_The data_
########

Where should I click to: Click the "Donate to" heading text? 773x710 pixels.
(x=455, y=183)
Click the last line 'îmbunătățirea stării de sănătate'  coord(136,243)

########

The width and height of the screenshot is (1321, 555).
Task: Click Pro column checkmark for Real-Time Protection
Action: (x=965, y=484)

########

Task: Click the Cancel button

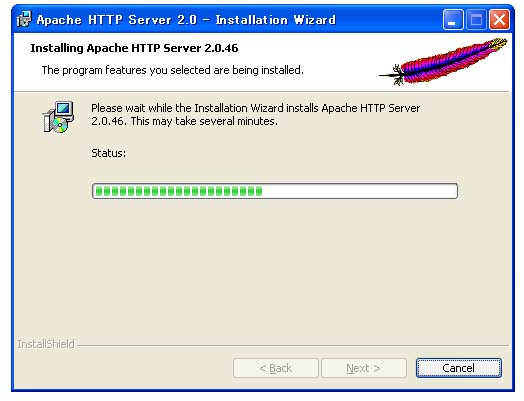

########

_Task goal_
For this exercise, repeat exactly the lines of the data above from the one with "Where should I" down to the one with "Click the last", both end lines included.

_Output of the exercise_
Where should I click to: Click the "Donate to" heading text? 773x710 pixels.
(x=455, y=183)
Click the last line 'îmbunătățirea stării de sănătate'  coord(136,243)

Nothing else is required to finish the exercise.